Goal of the exercise:
Below are some records. Return exactly the lines from the one containing "Action: click(x=198, y=146)" through the one containing "Action: click(x=347, y=350)", both included, and only those.

Stored items:
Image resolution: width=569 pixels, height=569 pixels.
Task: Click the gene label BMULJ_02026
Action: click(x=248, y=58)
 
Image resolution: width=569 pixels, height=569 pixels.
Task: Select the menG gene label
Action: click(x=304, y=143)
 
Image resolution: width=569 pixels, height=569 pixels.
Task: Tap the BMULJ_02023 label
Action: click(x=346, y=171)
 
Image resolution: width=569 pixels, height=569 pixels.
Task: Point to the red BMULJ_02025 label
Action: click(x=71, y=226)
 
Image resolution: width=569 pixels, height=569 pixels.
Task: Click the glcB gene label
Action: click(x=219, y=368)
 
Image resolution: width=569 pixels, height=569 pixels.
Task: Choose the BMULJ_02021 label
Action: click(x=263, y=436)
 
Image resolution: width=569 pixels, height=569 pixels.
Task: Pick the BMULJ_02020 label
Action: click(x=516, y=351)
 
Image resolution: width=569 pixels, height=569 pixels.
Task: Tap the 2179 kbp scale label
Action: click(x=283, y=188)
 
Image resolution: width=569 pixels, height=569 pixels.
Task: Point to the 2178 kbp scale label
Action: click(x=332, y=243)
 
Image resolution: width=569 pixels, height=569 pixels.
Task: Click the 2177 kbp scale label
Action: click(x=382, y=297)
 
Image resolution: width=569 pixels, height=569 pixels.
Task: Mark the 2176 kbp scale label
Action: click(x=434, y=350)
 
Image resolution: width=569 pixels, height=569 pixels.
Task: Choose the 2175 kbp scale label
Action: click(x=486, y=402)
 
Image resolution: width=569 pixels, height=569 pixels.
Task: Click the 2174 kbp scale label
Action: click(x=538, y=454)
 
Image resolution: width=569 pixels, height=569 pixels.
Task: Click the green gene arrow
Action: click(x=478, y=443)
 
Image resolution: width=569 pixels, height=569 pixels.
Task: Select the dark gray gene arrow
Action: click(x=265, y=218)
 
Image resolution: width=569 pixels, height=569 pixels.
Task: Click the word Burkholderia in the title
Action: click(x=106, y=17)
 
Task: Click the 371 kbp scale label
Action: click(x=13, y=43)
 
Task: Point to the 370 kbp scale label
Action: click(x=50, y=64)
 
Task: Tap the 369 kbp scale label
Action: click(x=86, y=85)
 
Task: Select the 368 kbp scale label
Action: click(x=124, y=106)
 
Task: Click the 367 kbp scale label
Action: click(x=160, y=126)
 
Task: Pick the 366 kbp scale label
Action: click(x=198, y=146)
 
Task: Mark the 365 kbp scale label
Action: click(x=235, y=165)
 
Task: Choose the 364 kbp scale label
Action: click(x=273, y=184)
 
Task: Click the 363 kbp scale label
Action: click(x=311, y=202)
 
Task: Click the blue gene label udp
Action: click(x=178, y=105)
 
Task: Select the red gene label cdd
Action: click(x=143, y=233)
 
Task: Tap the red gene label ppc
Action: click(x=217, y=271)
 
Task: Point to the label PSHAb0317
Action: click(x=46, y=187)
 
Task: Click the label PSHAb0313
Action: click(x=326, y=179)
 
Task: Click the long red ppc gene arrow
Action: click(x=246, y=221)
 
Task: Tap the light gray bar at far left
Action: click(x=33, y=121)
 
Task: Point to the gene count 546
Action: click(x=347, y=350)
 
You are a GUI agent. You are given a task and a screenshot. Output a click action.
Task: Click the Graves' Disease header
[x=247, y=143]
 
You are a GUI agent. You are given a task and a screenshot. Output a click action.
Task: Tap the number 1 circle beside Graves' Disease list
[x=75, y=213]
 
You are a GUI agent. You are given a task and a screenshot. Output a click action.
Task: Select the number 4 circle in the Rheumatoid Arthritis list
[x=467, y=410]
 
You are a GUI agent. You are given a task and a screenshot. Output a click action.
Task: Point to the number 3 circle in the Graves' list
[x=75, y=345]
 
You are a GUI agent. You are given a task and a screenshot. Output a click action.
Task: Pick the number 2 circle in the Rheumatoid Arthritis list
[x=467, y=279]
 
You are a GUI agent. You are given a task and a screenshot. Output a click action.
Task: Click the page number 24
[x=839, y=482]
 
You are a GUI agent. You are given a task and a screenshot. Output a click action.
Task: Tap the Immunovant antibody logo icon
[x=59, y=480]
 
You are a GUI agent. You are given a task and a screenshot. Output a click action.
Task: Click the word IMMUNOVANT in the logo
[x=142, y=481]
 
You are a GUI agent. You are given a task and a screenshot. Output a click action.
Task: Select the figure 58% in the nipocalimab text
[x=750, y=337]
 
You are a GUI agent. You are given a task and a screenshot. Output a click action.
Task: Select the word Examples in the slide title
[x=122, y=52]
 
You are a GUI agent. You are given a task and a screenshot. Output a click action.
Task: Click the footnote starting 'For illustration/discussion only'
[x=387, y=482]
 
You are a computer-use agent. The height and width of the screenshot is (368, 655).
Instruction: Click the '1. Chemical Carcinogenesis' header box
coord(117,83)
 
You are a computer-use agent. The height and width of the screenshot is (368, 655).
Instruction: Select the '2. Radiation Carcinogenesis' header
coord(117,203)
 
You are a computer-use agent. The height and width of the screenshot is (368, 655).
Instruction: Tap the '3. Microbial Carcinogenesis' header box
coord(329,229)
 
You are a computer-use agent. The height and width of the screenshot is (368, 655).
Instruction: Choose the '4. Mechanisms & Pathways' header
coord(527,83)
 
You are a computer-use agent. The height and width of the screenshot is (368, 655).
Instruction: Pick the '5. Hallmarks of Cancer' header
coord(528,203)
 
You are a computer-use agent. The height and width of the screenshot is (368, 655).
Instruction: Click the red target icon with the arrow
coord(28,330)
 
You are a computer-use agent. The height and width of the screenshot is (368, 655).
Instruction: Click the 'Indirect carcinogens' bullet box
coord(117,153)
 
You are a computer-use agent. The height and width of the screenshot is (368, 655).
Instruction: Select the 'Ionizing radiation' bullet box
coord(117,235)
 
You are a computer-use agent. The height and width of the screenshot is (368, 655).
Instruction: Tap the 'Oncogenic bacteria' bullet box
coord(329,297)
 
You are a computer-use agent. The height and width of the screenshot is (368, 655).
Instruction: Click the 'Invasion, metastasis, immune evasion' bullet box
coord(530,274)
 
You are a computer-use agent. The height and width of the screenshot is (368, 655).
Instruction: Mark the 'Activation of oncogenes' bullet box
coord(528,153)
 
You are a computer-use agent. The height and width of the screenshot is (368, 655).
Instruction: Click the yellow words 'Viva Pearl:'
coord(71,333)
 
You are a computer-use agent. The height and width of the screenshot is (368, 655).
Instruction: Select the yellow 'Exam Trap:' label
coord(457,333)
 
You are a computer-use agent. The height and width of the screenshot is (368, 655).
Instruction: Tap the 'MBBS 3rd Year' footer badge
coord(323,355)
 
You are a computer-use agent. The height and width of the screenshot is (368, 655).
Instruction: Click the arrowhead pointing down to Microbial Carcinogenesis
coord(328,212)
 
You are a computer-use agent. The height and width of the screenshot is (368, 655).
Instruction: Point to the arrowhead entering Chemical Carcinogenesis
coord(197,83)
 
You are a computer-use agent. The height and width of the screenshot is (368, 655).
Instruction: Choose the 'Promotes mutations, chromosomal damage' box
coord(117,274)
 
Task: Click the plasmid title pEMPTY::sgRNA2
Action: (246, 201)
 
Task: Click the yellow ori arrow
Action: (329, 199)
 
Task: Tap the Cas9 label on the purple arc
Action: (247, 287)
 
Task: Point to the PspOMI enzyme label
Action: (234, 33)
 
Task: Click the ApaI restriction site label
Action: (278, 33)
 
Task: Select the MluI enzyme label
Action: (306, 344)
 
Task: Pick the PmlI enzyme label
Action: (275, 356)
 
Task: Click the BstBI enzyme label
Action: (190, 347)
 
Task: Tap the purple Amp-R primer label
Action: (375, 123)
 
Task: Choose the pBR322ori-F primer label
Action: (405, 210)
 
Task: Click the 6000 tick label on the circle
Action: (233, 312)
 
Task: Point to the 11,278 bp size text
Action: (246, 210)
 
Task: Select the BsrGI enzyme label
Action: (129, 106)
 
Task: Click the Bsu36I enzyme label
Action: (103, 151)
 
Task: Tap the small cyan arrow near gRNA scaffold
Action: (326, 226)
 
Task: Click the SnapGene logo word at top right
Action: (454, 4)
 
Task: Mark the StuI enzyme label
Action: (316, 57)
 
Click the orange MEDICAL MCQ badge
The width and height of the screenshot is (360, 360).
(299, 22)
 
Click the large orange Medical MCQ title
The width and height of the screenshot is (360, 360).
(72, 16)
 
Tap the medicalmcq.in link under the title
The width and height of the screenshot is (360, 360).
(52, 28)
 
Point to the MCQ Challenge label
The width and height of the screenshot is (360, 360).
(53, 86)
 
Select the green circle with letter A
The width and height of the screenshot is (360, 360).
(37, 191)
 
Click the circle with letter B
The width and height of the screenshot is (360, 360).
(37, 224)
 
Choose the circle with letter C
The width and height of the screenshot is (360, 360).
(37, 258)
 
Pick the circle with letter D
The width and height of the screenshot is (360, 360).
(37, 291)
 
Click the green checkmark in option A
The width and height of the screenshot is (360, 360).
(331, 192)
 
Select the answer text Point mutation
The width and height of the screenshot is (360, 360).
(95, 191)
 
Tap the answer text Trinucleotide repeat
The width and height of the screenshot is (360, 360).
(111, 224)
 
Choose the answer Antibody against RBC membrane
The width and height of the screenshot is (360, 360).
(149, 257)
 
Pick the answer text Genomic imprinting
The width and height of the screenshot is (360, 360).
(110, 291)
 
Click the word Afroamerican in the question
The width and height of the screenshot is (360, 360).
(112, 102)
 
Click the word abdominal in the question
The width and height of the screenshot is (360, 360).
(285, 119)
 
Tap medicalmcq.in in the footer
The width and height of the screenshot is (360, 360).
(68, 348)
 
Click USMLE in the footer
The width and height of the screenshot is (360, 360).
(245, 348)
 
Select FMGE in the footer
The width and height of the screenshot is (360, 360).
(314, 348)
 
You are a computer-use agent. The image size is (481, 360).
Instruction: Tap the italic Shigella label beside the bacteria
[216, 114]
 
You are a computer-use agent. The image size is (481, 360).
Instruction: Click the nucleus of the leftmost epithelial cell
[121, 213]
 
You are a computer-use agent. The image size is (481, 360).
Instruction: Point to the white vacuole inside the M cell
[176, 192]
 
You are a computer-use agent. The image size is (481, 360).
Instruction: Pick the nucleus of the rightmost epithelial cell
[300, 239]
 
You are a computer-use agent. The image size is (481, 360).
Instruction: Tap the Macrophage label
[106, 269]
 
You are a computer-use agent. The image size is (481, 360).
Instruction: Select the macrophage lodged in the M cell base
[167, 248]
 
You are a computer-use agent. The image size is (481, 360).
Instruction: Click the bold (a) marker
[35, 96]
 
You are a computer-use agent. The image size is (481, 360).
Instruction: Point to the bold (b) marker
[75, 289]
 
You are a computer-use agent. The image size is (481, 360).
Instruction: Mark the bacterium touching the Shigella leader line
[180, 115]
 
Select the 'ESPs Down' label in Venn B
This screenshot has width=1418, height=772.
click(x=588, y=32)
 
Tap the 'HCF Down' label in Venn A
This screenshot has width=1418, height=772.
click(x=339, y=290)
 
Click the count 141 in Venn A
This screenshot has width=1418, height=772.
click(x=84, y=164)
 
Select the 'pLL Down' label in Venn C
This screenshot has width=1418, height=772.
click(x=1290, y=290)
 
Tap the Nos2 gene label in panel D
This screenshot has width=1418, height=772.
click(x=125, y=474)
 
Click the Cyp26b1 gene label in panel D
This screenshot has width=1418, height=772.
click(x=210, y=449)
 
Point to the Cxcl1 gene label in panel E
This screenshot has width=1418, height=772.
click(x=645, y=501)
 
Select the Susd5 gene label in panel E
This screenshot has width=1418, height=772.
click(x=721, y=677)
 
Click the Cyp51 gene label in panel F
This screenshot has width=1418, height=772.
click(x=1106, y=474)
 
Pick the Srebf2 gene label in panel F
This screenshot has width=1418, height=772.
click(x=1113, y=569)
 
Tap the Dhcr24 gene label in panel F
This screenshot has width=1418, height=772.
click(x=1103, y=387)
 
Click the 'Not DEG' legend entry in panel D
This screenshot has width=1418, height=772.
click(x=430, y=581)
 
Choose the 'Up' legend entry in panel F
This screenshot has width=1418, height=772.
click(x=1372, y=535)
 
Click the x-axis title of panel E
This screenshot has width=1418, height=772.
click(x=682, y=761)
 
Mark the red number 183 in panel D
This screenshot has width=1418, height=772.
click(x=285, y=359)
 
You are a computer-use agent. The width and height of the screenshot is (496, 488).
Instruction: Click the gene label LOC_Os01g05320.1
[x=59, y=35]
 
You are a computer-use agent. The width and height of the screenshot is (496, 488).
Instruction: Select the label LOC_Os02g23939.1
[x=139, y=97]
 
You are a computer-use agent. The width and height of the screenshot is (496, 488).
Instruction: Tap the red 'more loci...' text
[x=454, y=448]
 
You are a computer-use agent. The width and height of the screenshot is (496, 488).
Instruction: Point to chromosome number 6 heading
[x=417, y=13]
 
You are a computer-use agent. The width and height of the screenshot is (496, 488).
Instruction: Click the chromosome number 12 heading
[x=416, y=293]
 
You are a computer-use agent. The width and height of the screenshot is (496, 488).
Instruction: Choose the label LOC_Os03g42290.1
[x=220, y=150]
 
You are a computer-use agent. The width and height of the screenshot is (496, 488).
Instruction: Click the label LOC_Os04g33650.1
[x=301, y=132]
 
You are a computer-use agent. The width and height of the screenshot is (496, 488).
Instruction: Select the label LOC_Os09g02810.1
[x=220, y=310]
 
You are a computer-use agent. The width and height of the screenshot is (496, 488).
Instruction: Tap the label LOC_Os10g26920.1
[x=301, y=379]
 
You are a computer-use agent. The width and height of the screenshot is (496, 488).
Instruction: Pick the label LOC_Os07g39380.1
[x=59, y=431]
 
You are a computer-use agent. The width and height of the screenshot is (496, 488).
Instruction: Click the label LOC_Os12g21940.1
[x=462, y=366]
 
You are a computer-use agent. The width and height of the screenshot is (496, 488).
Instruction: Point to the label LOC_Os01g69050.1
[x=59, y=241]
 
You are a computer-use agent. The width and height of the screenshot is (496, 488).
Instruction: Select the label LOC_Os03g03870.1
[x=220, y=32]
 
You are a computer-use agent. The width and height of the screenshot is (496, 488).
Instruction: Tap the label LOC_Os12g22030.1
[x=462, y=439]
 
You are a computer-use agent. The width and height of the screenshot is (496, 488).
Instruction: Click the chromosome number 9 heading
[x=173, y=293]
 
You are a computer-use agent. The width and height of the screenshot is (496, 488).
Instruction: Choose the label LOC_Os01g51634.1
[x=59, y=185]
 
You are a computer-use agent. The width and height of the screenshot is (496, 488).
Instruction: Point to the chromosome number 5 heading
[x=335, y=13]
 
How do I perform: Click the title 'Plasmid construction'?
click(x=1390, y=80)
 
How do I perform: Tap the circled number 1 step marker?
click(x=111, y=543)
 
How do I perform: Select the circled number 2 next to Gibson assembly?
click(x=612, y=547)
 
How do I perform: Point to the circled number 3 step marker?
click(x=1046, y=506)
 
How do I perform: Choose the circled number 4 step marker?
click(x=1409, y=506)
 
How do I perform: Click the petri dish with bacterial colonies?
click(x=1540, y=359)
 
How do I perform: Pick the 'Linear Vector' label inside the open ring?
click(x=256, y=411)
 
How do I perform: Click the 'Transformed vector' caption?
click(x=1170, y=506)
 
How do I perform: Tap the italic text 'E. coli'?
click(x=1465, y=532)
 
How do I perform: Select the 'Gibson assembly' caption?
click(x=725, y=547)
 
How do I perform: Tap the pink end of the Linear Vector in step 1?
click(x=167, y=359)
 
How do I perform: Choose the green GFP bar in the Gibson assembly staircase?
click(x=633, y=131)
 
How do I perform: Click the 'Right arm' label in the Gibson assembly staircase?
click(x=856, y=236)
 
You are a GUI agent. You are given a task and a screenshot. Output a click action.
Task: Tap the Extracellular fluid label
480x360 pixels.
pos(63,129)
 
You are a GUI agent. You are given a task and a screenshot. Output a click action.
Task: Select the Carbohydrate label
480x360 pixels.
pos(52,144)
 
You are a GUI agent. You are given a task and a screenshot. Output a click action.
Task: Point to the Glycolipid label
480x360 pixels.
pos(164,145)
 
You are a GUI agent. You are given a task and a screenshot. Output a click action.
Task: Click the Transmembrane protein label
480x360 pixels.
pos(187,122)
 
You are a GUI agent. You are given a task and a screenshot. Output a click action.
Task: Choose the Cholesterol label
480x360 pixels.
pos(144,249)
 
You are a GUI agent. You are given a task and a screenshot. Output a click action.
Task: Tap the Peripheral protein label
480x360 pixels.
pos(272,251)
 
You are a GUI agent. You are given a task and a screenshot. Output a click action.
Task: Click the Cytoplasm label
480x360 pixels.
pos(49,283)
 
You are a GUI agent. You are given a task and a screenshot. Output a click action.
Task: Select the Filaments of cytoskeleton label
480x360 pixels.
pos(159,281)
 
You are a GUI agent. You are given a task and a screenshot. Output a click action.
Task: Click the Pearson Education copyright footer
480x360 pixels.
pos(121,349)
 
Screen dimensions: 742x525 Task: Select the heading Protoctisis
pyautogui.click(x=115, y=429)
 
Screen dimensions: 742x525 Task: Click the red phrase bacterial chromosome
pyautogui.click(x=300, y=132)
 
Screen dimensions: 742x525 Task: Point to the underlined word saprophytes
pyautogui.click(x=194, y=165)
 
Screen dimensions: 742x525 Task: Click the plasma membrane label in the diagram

Solution to this task:
Action: click(x=198, y=146)
 
Task: Mark the 365 kbp scale label
Action: click(x=235, y=165)
 
Task: Choose the 364 kbp scale label
Action: click(x=273, y=184)
 
Task: Click the 363 kbp scale label
Action: click(x=311, y=202)
 
Task: Click the blue gene label udp
Action: click(x=178, y=105)
 
Task: Select the red gene label cdd
Action: click(x=143, y=233)
 
Task: Tap the red gene label ppc
Action: click(x=217, y=271)
 
Task: Point to the label PSHAb0317
Action: click(x=46, y=187)
 
Task: Click the label PSHAb0313
Action: click(x=326, y=179)
 
Task: Click the long red ppc gene arrow
Action: click(x=246, y=221)
 
Task: Tap the light gray bar at far left
Action: click(x=33, y=121)
 
Task: Point to the gene count 546
Action: click(x=347, y=350)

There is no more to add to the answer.